Il paradosso della Formula E di oggi è che essere al comando della corsa, soprattutto nelle fasi iniziali, costituisce uno svantaggio. Il perché ce lo spiegano i due piloti della DS Penske, Jean-Eric Vergne e Stoffe Vandoorne
Nelle due gare della Formula E a Misano si sono visti innumerevoli avvicendamenti al comando della corsa, con una serie di piccoli contatti tra piloti che si affiancavano l’uno accanto all’altro. Alla base di questa vivacità c’è un paradosso: essere al comando della gara è uno svantaggio, soprattutto nelle battute iniziali della corsa. Il perché di tutto questo ce l’hanno spiegato i due piloti della DS Penske, Jean Eric-Vergne e Stoffel Vandoorne, che abbiamo incontrato proprio in occasione del weekend italiano della categoria 100% elettrica.

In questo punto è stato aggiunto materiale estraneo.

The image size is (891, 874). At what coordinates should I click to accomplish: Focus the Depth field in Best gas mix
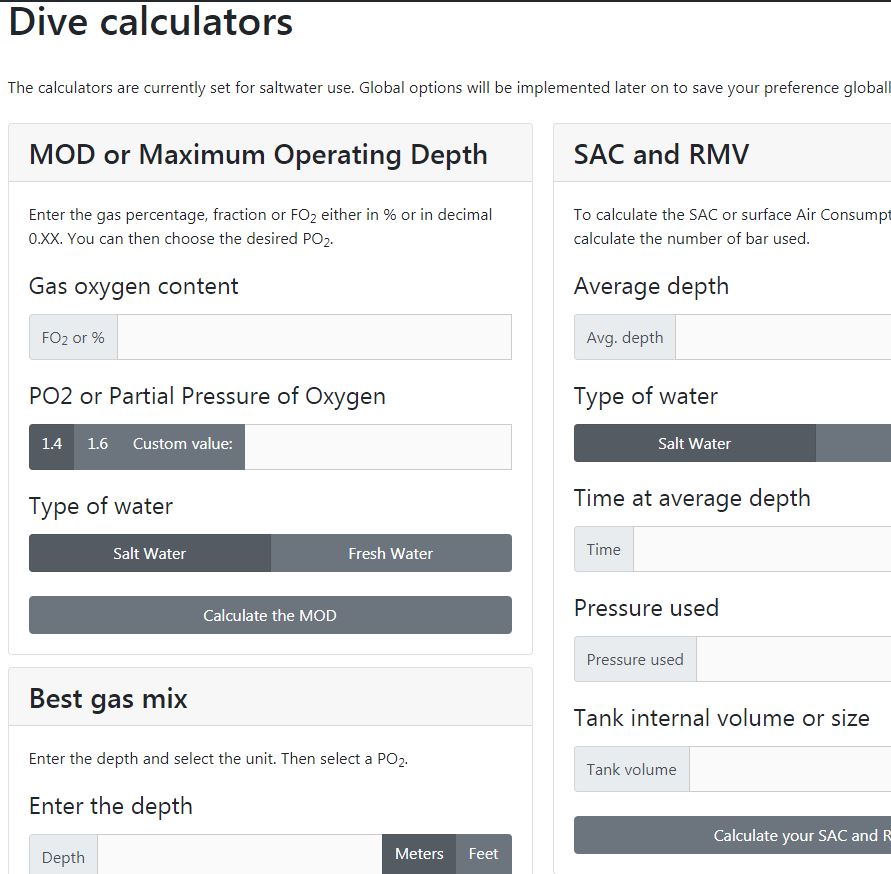pyautogui.click(x=240, y=856)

“È difficile gestire l’energia su una pista come Misano – osserva il due volte campione del mondo di Formula E Vergne -. È preferibile non essere in testa alla corsa perché il leader di fatto fa da apripista come nel ciclismo. Il problema è che noi non abbiamo sette piloti che lavorano per agevolare un altro. Bisogna lottare per la propria posizione nel traffico. Non è ideale essere primi, ma nemmeno essere troppo indietro. È un tipo di corsa molto complesso, c’è tantissima strategia e non è semplice”.
Una sfida complessa, che affonda le sue radici nella natura delle attuali monoposto di Formula E. “È lo stile di guida delle Gen3 – chiarisce Stoffel Vandoorne -. Queste macchine hanno molto drag, per cui se sei al comando della gara e qualcuno ti segue, se sta correndo come te consuma molta meno energia e riesce nel corso della gara a costruirsi un vantaggio rispetto a te. Tutti sanno come funziona il gioco, ma è comunque difficile ottimizzarlo. È per questo che si creano gare pazze, con auto affiancate perché non vogliono stare al comando all’inizio della corsa. È una questione aerodinamica che riguarda questa generazione di auto e che rende le nostre gare molto diverse da quelle a cui siamo abituati”.